An important component of our compensation package includes the opportunity for ownership in our Company. After
your date of employment and upon approval of the Board of Directors as appropriate, the Company will grant you an option to purchase 100,000 shares of the Company’s common stock under the Company’s Stock Option Plan. The price of the
shares will be determined by the closing market price of the company stock on the day prescribed by the Company. These options will be subject to the terms and conditions of the Company’s Stock Option Plan and Stock Option Agreement. The
vesting schedule will commence on your date of hire and be vested at 25% after 12 months of start of vesting and  1/48th per month thereafter. You will also receive a grant of 35,000 Restricted Stock Units upon
approval by the Equity Awards Committee of the Company’s Board of Directors or the Board of Directors as appropriate. Vesting will commence on your date of hire, and vest annually over four (4) years. In addition, you will be eligible to
participate in the Ikanos Employee Equity Program which typically occurs in the June timeframe, whereby employees are eligible for additional Company equity. 
 As a key member of our team, you will be eligible to participate in the 2007 Key Employee Plan that provides opportunity (subject to certain provisions) for additional equity in the 1st quarter of 2007. A letter will
be provided to you outlining this plan. 
 You will be eligible to participate in the Sales Incentive Program at a target annual cash bonus potential of
$150,000.00 for 2006. Sales goals for the fiscal year will be established between you and me after you join us based on our current plan in place. You will receive a car allowance set at the level of the VP WW Sales. 
 To assist in the geographic housing transition while in Singapore and up your return to California, we will provide you with a one-time cash payment of $36,000.00 upon
your commencement of employment with us. This will be payable to you within two pay cycles of the company. We will cover your relocation cost of your standard household goods from Singapore back to California using a carrier that is satisfactory to
both you and Ikanos up to a maximum of $25,000.00. 
 In the event of severance of employment within twelve (12) months of your start date the Company
(or any parent or subsidiary of the Company) terminates your employment without Cause then you will receive compensation, prorated bonus (as if 100% earned) and other employee benefits for six (6) months following your termination.

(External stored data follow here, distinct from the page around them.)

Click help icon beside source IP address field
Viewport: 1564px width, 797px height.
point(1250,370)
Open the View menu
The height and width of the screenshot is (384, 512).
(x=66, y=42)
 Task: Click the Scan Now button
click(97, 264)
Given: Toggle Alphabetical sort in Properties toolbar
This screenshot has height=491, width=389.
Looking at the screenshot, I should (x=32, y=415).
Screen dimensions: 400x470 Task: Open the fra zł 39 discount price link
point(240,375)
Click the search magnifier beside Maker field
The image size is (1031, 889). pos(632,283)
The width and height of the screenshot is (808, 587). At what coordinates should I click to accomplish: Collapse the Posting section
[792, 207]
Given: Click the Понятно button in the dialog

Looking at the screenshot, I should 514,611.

Treatment of
Options or RSUs Following a Change of Control: If within twelve (12) months following a Change of Control: (i) you resign from your employment with the Company (or any parent or subsidiary of the Company) for Good Reason or (ii) the
Company (or any parent or subsidiary of the Company) terminates your employment without Cause, and you sign and do not revoke a release of claims with the Company in a form acceptable to the Company, then: Twenty-five percent (25%) of all
unvested shares subject to your then outstanding options to purchase shares of the Company’s common stock, granted pursuant to the Company’s 1999 Stock Plan or other employee stock incentive arrangements approved by the Company’s
Board of Directors, will become fully vested and exercisable as of the date of your termination. These vested options will remain exercisable following such termination for the period prescribed in the respective option agreements. 
 Notwithstanding the foregoing, you will only be entitled to this compensation if you enter into (and do not revoke) a release of any and all claims against the Company,
in a form reasonably acceptable to the Company. Definitions: “Cause” means: (i) your failure to perform your assigned duties or responsibilities after notice from the Company describing your failure to perform such duties or
responsibilities; (ii) engaging in any act of dishonesty, fraud or misrepresentation; (iii) violation of any federal or state law or regulation applicable to the Company’s business; (iv) breach of any confidentiality agreement or
invention assignment agreement between you and the Company; or (v) you being convicted of, or entering a plea of nolo contendere to, any crime or committing any act of moral turpitude. 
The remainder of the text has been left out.